■ Passage shown ■
▼▼▼

Python package to compute n-Shapley Values.
Project description
Welcome to the nshap Package!
This is a python package to compute interaction indices that extend the Shapley Value. It accompanies the AISTATS'23 paper From Shapley Values to Generalized Additive Models and back by Sebastian Bordt and Ulrike von Luxburg.
The package supports, among others,
- n-Shapley Values, introduced in our paper
- SHAP Interaction Values, a popular interaction index that can also be computed with the shap package
- the Shapley Taylor interaction index
- the Faith-Shap interaction index
- the Faith-Banzhaf interaction index.
The package works with arbitrary user-defined value functions. It also provides a model-agnostic implementation of the interventional SHAP value function.
The computed interaction indices are an estimate that can be inaccurate, especially if the order of the interaction is large.
Documentation is available at https://tml-tuebingen.github.io/nshap.
⚠️ Disclaimer
This package does not provide an efficient way to compute Shapley Values. For this you should refer to the shap package or approaches like FastSHAP. In practice, the current implementation works for arbitrary functions of up to ~10 variables. This package should be used for research purposes only.
Setup
To install the package run
pip install nshap
Computing Interaction Indices
Let's assume that we have trained a Gradient Boosted Tree on the Folktables Income data set.
gbtree = xgboost.XGBClassifier()
gbtree.fit(X_train, Y_train)
print(f'Accuracy: {accuracy_score(Y_test, gbtree.predict(X_test)):0.3f}')
Accuracy: 0.806
Now we want to compute an interaction index. This package supports interaction indices that extend the Shapley Value. This means that the interaction index is based on a value function, just as the Shapley Value. So we need to define a value function. We can use the function nshap.vfunc.interventional_shap
, which approximates the interventional SHAP value function.
import nshap
vfunc = nshap.vfunc.interventional_shap(gbtree.predict_proba, X_train, target=0, num_samples=1000)
The function takes 4 arguments
- The function that we want to explain
- The training data or another sample from the data distribution
- The target class (required here since 'predict_proba' has 2 outputs).
- The number of samples that should be used to estimate the expectation (Default: 1000)
Equipped with a value function, we can compute different kinds of interaction indices. We can compute n-Shapley Values
n_shapley_values = nshap.n_shapley_values(X_test[0, :], vfunc, n=10)

▲▲▲

■ Stated goal 1 ■
In the nshap package description, up to about how many variables can the current implementation handle for arbitrary functions?
■ Stated goal 2 ■
Translate this sentence from the nshap package description into Spanish: "The package works with arbitrary user-defined value functions."

Entries from a pointing dataset
▼▼▼

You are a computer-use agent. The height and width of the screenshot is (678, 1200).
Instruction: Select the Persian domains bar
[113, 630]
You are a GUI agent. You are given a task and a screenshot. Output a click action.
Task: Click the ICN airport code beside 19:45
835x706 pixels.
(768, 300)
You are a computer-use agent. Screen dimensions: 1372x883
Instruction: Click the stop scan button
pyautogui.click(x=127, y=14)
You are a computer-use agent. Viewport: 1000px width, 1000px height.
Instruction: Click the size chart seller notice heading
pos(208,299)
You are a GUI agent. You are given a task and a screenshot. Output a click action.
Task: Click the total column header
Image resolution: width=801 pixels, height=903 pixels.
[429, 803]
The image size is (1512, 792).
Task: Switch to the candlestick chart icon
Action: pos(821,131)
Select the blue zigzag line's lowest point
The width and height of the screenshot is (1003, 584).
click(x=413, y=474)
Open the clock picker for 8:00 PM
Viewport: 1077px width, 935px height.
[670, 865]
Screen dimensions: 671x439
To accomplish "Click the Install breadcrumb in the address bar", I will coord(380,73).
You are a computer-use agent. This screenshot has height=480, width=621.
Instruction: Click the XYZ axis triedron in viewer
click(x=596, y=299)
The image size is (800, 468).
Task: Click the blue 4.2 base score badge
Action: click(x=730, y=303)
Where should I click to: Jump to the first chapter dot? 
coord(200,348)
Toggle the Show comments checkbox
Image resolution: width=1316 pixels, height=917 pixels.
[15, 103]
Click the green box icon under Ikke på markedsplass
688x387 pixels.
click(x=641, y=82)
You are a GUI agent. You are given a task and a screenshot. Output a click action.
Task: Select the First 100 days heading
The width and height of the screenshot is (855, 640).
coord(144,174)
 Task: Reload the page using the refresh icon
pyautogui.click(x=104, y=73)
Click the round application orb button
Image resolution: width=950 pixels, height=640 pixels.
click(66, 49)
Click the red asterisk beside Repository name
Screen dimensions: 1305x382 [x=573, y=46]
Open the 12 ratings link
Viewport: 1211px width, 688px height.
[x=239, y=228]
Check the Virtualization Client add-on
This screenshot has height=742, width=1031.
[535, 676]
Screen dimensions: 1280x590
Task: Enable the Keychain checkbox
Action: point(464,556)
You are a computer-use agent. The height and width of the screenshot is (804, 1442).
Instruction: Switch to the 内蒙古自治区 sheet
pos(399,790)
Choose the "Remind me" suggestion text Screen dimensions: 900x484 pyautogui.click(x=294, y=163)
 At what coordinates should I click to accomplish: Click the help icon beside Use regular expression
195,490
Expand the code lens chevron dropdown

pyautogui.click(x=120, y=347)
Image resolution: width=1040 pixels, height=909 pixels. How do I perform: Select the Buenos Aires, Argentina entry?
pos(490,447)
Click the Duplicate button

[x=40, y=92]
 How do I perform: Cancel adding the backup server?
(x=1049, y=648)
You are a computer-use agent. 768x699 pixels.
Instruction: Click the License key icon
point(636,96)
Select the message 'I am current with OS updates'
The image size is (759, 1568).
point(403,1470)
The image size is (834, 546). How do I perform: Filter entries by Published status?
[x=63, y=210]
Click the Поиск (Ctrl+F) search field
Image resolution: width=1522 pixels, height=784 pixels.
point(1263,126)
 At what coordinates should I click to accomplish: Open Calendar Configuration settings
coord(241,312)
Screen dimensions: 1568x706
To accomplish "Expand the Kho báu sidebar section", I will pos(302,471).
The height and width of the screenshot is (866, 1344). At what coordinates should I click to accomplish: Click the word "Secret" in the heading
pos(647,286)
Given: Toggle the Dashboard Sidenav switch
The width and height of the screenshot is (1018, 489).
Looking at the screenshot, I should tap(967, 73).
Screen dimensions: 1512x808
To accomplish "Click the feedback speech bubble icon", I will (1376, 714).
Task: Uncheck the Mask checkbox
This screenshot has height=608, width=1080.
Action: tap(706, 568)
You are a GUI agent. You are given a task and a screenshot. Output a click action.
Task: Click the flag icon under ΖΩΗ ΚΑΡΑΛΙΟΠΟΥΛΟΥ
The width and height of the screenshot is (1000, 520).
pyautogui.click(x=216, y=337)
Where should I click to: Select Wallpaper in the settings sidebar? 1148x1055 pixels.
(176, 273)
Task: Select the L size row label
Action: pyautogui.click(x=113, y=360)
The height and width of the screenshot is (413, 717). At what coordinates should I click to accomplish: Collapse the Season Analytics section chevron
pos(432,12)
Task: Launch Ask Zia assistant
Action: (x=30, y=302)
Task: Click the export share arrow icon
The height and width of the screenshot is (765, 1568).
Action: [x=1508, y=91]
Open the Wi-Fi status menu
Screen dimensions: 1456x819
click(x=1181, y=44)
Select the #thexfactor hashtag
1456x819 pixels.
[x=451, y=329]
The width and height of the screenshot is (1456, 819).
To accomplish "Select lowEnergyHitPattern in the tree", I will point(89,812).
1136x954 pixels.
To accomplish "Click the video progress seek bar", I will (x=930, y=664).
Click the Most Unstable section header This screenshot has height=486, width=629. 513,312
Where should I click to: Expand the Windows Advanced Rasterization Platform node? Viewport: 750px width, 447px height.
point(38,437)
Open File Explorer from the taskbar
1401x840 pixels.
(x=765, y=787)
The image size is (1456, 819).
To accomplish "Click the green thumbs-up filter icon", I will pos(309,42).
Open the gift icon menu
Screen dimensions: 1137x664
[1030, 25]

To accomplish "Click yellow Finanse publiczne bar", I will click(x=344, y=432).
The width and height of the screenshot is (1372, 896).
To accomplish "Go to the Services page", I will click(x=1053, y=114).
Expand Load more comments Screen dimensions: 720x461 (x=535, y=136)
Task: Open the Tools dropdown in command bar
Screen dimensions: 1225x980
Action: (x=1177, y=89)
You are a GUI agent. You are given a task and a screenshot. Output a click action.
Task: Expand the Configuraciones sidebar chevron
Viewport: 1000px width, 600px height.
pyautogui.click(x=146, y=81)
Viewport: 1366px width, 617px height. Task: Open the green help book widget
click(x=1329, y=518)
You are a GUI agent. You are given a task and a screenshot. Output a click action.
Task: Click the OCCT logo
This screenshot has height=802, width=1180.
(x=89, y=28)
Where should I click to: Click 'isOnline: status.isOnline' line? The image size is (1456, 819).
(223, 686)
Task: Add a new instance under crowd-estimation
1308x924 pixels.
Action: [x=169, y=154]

▲▲▲

■ Task result 1 ■
Up to about 10 variables.

■ Task result 2 ■
El paquete funciona con funciones de valor arbitrarias definidas por el usuario.